Un soutien de plus. Une Sélectionnée de plus à être un peu moins innocente, moins passive. Les gens vont-ils le remarquer à travers le filtre brouillé des caméras ?
Alors qu'un nouveau projecteur s'allume, je détourne ma tête de Mélisandre et balaie notre conversation du jour de mon esprit pour me reconcentrer sur la scène présente : la fin d'après-midi est arrivée et nous nous apprêtons à tourner le nouveau bulletin de la semaine.
Généralement, les bulletins passent plutôt vite et sont très supportables. Cependant, j'ai aujourd'hui une petite réserve : le couple royale a demandé à mes parents d'être présents pour celui-ci.
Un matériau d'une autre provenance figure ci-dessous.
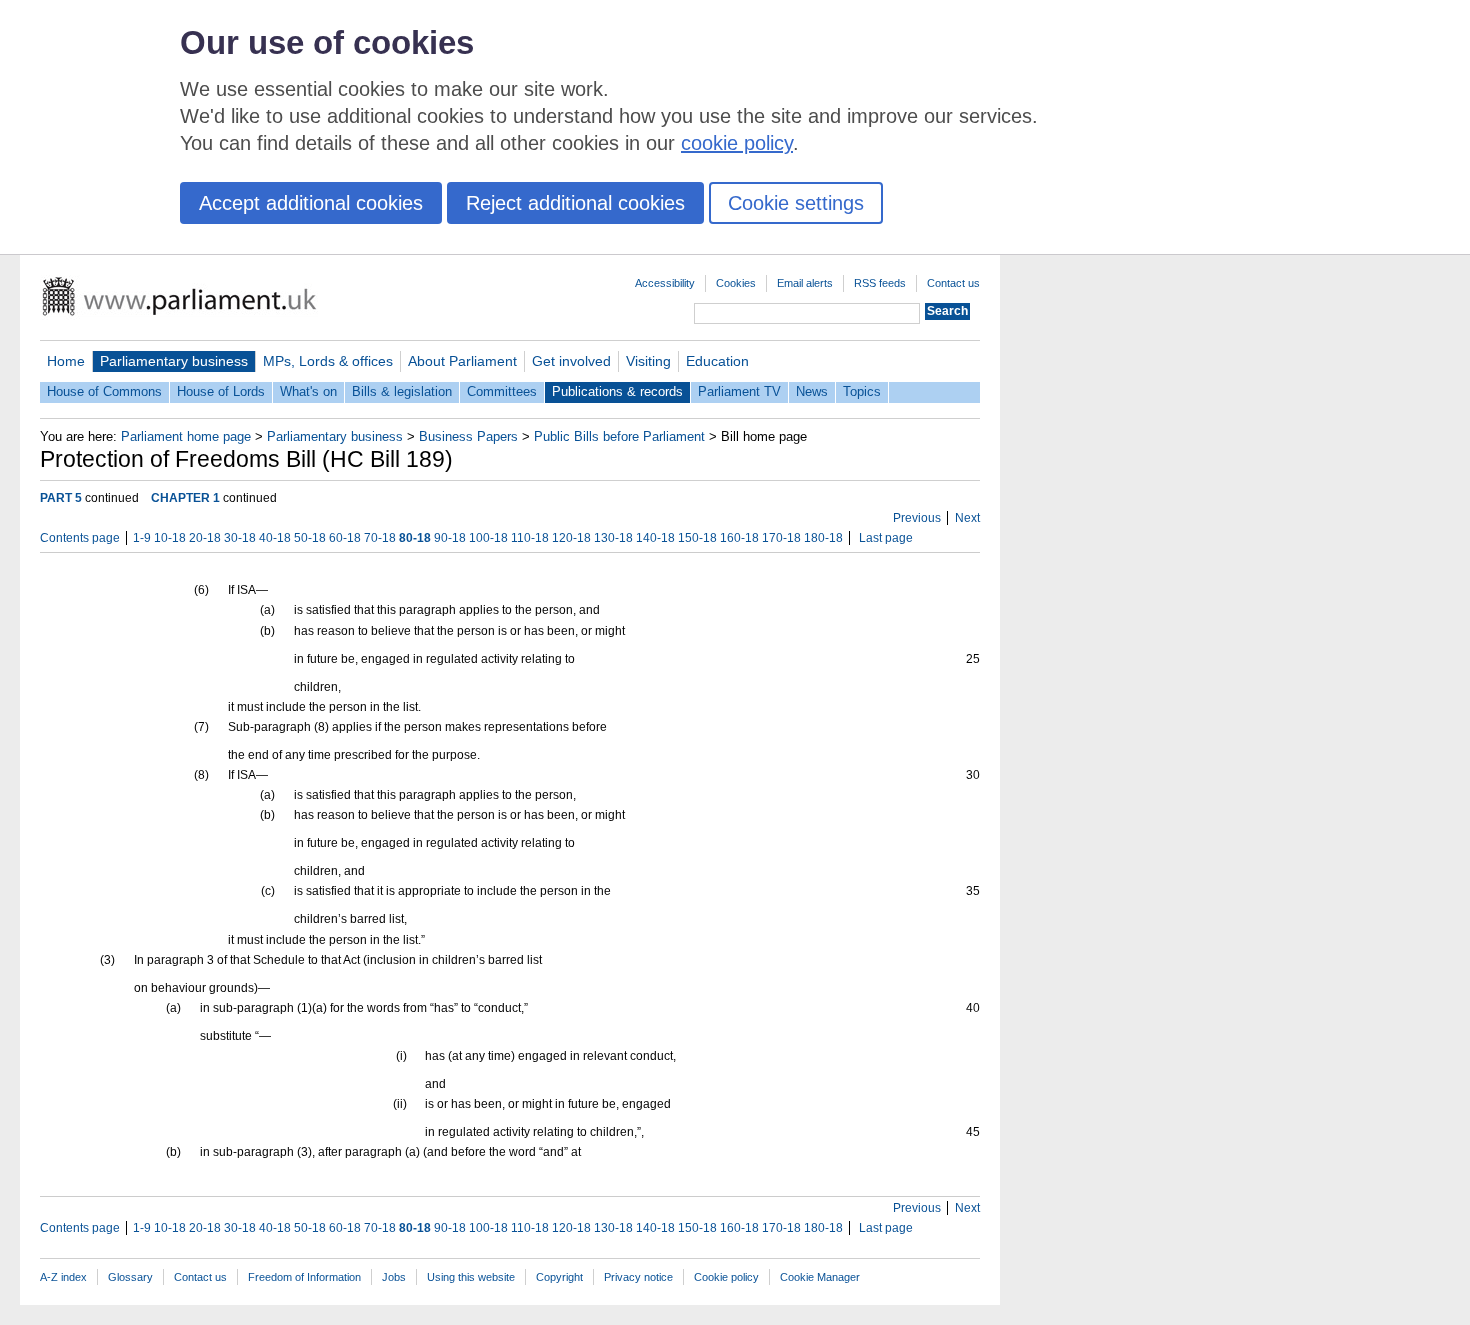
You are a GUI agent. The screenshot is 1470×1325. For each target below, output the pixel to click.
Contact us (953, 283)
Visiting (648, 361)
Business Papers (468, 436)
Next (967, 518)
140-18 (655, 538)
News (812, 391)
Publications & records (617, 391)
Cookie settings (796, 203)
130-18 (613, 538)
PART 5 (61, 498)
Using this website (471, 1277)
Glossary (130, 1277)
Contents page (80, 538)
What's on (308, 391)
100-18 (488, 538)
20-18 (205, 538)
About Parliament (462, 361)
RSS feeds (880, 283)
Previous (917, 518)
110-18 (530, 538)
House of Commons (104, 391)
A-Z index (63, 1277)
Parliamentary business (174, 361)
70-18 (380, 538)
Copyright (559, 1277)
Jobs (394, 1277)
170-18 (781, 538)
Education (717, 361)
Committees (502, 391)
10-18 (170, 538)
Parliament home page (186, 436)
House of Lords (221, 391)
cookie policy (737, 143)
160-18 (739, 538)
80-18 (415, 538)
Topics (862, 391)
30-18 (240, 538)
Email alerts (805, 283)
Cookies (736, 283)
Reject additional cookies (575, 203)
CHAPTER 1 (185, 498)
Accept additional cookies (311, 203)
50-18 (310, 538)
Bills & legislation (402, 391)
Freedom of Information (304, 1277)
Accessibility (665, 283)
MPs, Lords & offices (328, 361)
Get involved (571, 361)
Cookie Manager (820, 1277)
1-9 (142, 538)
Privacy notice (638, 1277)
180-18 (823, 538)
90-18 (450, 538)
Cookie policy (726, 1277)
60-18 (345, 538)
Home (66, 361)
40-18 (275, 538)
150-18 (697, 538)
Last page (886, 538)
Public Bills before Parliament (619, 436)
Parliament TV (739, 391)
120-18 (571, 538)
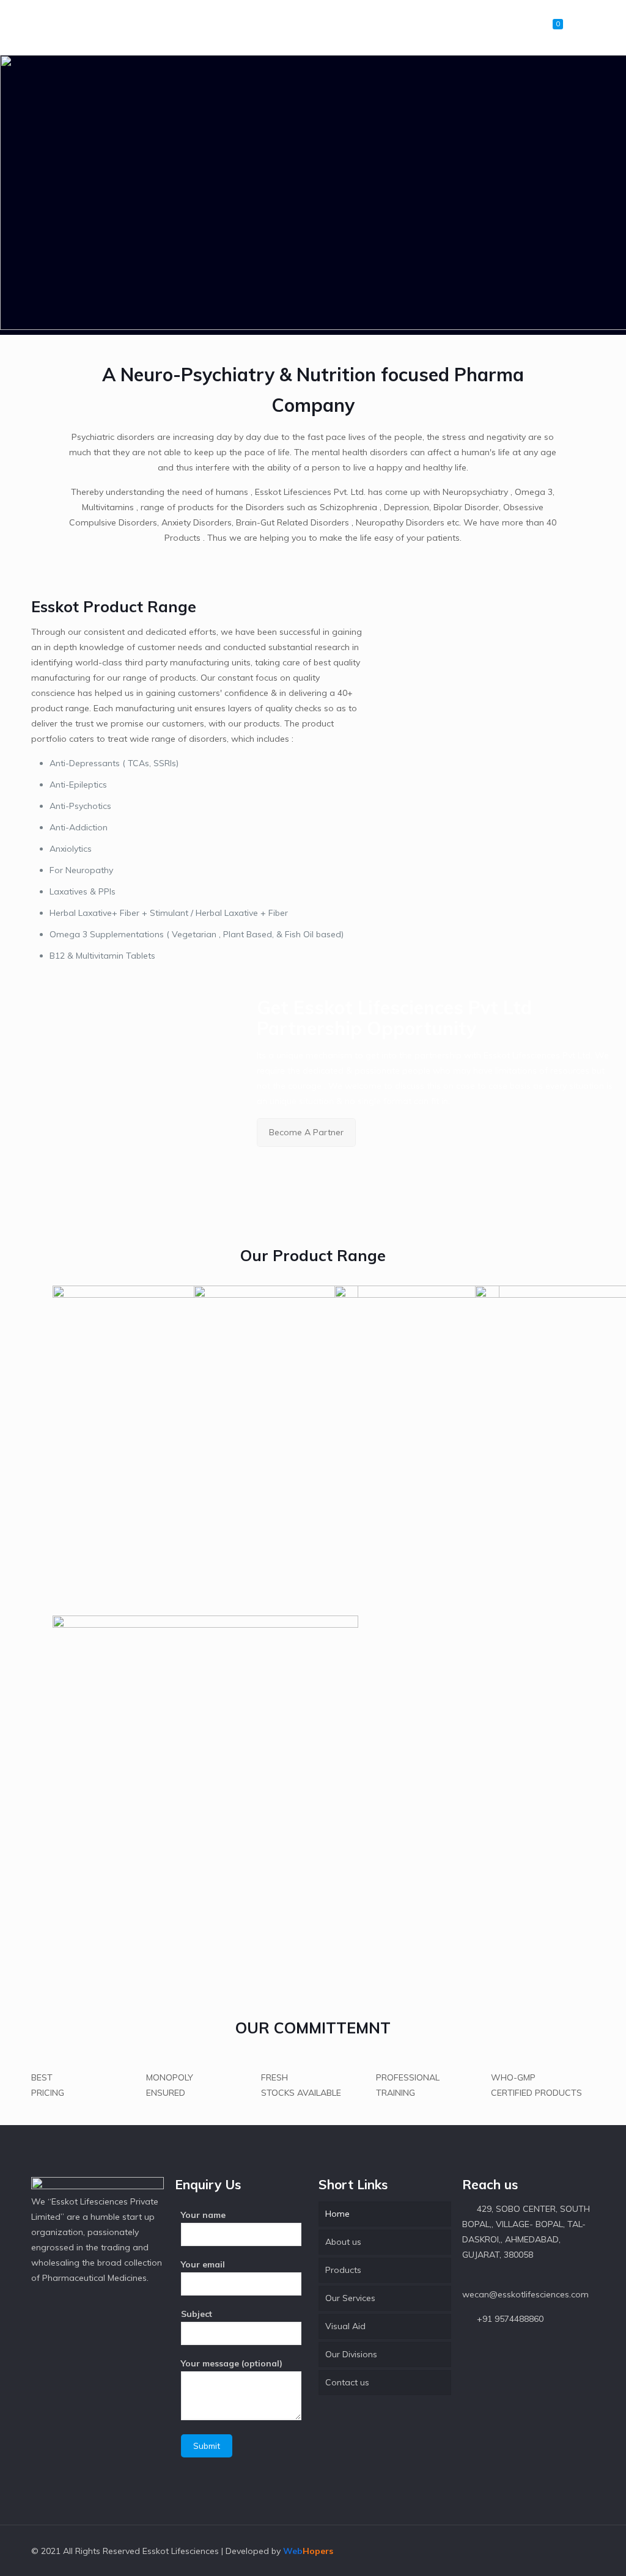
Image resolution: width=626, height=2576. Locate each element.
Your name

Je vais donc sûrement devoir expliquer leur présence à la caméra… Je ne le sens pas trop. La raison de leur présence est tellement personnelle que j'ai bien peur de ne pas du tout être à l'aise pour en parler devant un micro.
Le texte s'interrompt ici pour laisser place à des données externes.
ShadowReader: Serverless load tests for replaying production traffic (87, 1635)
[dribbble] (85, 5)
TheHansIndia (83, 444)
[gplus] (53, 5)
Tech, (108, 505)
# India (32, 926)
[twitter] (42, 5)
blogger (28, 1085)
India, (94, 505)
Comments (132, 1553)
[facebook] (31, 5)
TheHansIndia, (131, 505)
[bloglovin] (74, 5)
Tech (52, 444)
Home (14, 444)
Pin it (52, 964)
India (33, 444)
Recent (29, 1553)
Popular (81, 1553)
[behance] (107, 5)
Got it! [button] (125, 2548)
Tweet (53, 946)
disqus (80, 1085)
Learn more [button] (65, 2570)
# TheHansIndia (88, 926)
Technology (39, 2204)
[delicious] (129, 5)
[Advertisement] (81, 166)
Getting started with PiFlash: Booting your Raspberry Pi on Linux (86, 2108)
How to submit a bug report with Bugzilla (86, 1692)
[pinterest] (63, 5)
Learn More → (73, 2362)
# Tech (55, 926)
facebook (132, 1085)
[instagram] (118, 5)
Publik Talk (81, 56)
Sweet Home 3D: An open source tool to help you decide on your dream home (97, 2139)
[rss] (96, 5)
- C'est parti ! On tourne.
Un clap se fait entendre. Assise sur l'estrade en compagnie des autres Sélectionnées de l'Elite, je plonge une dernière fois mon regard dans la foule de spectateurs présents ce soir avant que ceux-ci ne disparaissent dans le noir. La lumière n'éclaire plus que la scène où nous sommes. A notre gauche, les quatre sièges royaux sont occupés par Maxon, Kriss, et leurs deux enfants. Et tout au bout de la scène, ma famille est assise, l'air intimidé pour mes frères, l'air incroyablement assurée pour ma mère. Myriam n'est pas là. Elle a hésité un peu avant de demander au roi la permission de ne pas paraitre à l'écran. Permission qu'il lui a gentiment accordée.
Comme d'habitude, le joyeux présentateur ouvre le bulletin de quelques phrases bateau puis laisse la parole au roi. Durant son discours, je le regarde mais ne l'écoute pas vraiment. Mon esprit divague et je pense à tout sauf à la situation présente. Comme pour fuir ce moment… Je ne veux pas me rappeler que je vais devoir bientôt prendre la parole pour présenter ma famille…
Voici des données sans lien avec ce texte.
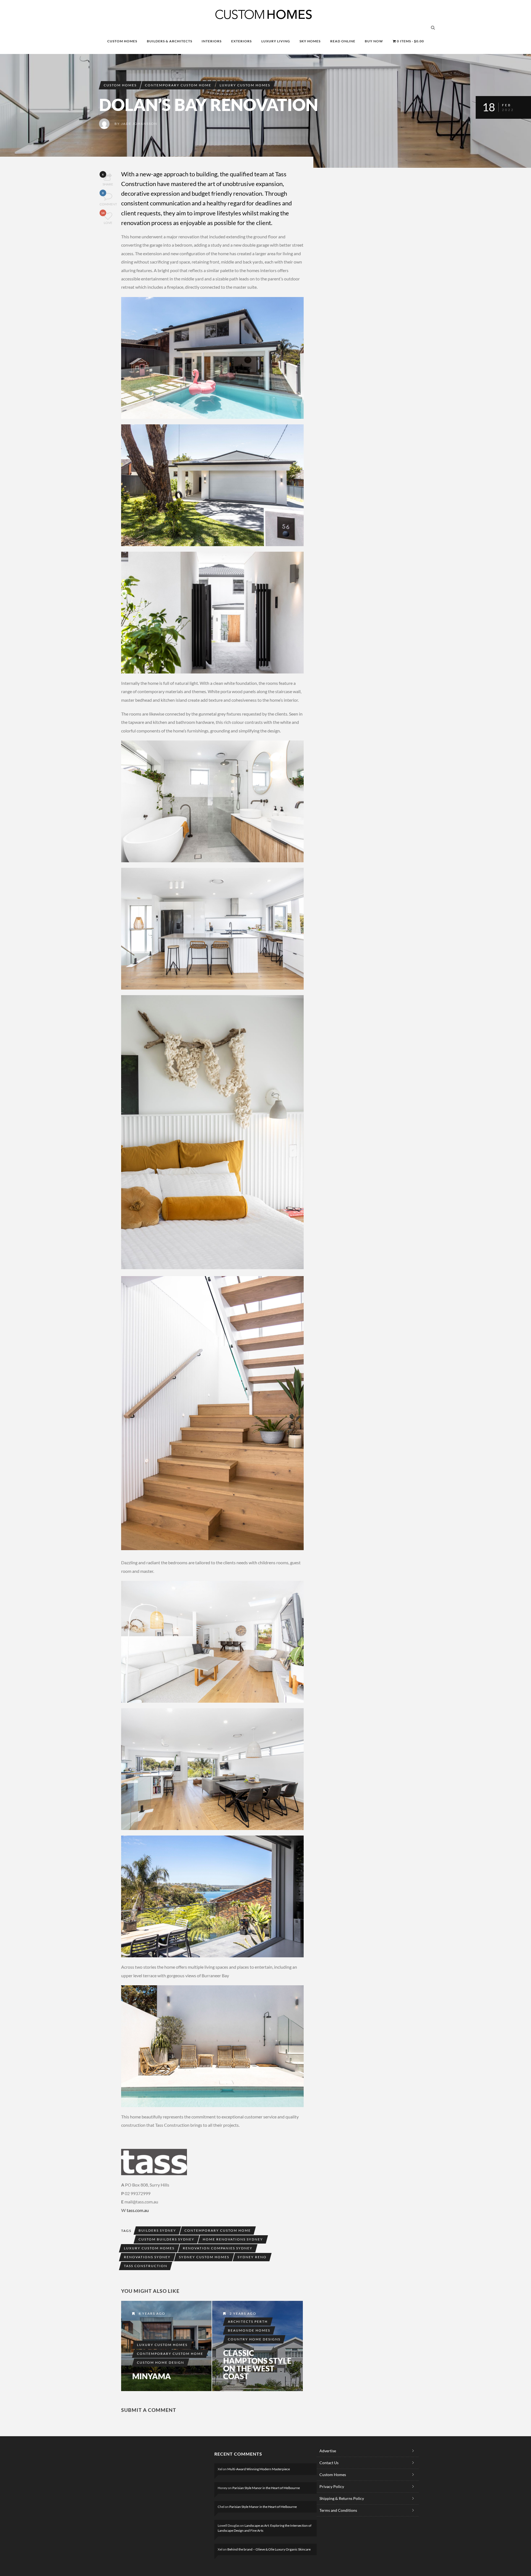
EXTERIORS (241, 41)
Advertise (327, 2450)
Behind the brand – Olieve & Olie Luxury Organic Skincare (269, 2549)
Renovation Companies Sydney (218, 2248)
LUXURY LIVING (275, 41)
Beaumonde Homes (249, 2330)
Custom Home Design (160, 2362)
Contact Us (329, 2462)
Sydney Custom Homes (204, 2257)
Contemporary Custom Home (178, 85)
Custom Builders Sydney (166, 2239)
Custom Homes (120, 85)
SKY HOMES (310, 41)
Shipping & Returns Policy (341, 2498)
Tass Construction (145, 2266)
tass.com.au (138, 2210)
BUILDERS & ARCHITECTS (169, 41)
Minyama (151, 2376)
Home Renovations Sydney (233, 2239)
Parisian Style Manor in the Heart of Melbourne (266, 2488)
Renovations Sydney (147, 2257)
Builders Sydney (157, 2230)
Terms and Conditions (338, 2510)
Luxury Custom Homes (245, 85)
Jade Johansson (139, 124)
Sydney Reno (252, 2257)
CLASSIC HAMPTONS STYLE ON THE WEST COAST (257, 2364)
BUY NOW (374, 41)
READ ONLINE (342, 41)
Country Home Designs (254, 2339)
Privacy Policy (331, 2486)
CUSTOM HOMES (122, 41)
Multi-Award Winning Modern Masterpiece (258, 2469)
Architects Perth (248, 2321)
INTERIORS (212, 41)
A la place, je pense aux lumières qui nous éclairent. Elles sont vraiment aveuglante n'empêche… Nos yeux vont finir par être vraiment déglingués à force. J'espère que ces séances nombreuses de passage à la télé ne vont pas finir par m'abîmer les yeux. Je n'aimerais pas avoir à porter des lunettes. Si j'en avais, je suis à peu près sûre que je n'arrêterais pas de les perdre !
- …ande d'applaudir les jeunes filles de l'Elite !
J'entends vaguement les applaudissements du public et essaie de sourire, le ventre de plus en plus noué. Ma mâchoire se crispe encore davantage quand le présentateur reprend :
- Avant de les interroger chacune leur tour sur leur place dans le cercle très privilégié de l'Elite, je crois que l'une d'entre elle à quelques mots à nous dire.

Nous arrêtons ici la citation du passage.